Saturday, July 11, 2009

Reflection on John 10:31-42

In today’s gospel we would hear Jesus make a bold assertion on his divinity – of the unity of his holy human nature with the one Person of the Word, equal to the Father, and one entity with Him. The religious Jews to whom this assertion was addressed understood it as a blasphemy that, driven in their anger, they wanted to stone Jesus to death.

Same is true with the fathers of our faith who were accused and persecuted because they chose to uphold Jesus’ assertion. Among them was Saint Basil who said, “For two charges at the same time are made in the accusation against me. One, that I separate the Persons, and the other, that I never employ in the plural any of the names appropriate to God but speak in the singular, of one Goodness, one Power, one Godhead, and all the others similarly.”

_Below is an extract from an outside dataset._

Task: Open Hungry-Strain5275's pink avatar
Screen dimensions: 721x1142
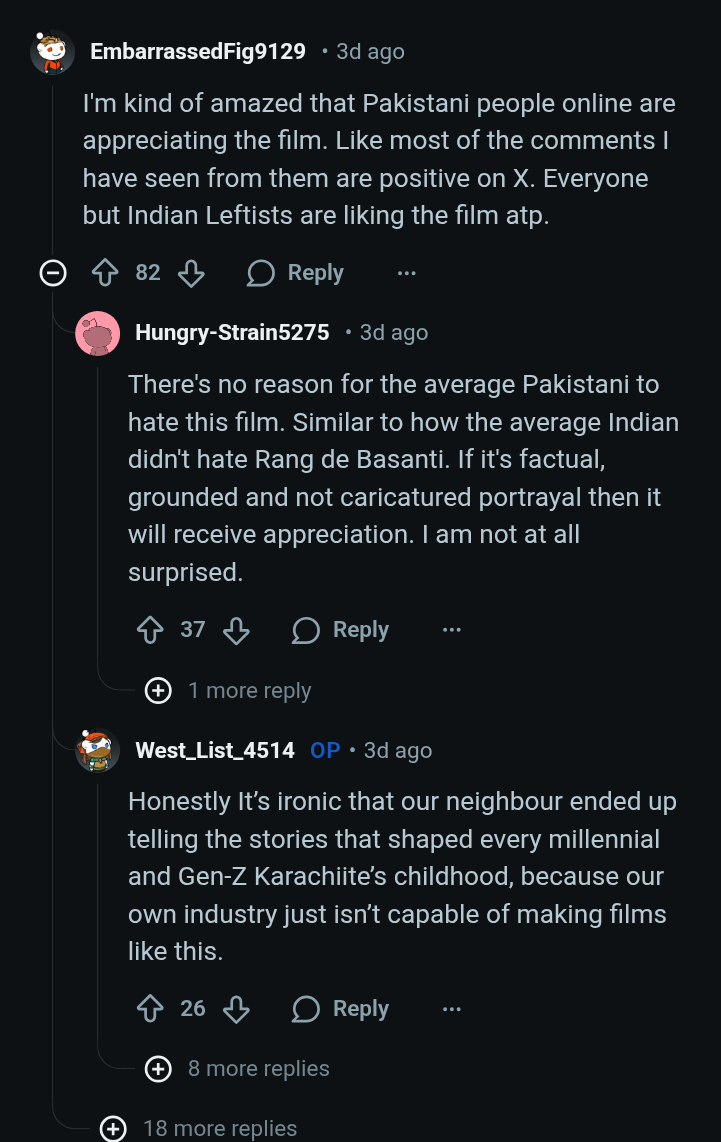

Oftentimes, we are driven with maddening frustration and anger whenever we could not provide rational explanations or contain feelings, events or phenomena into the limited confines of letters or words, more so, of our intellect. However, Jesus implied, in the preceding lines before this assertion, a different kind of “knowing” in order for us to embrace his divinity. A kind of knowing that stems from deep love of and for God, an unwavering faithfulness to His promise and a generous self-surrender to Him. Just like in the case of Abraham, who according to Pope Paul VI, “rejoiced at the thought of seeing the Day of Christ, the Day of Salvation: he ‘saw it and was glad.’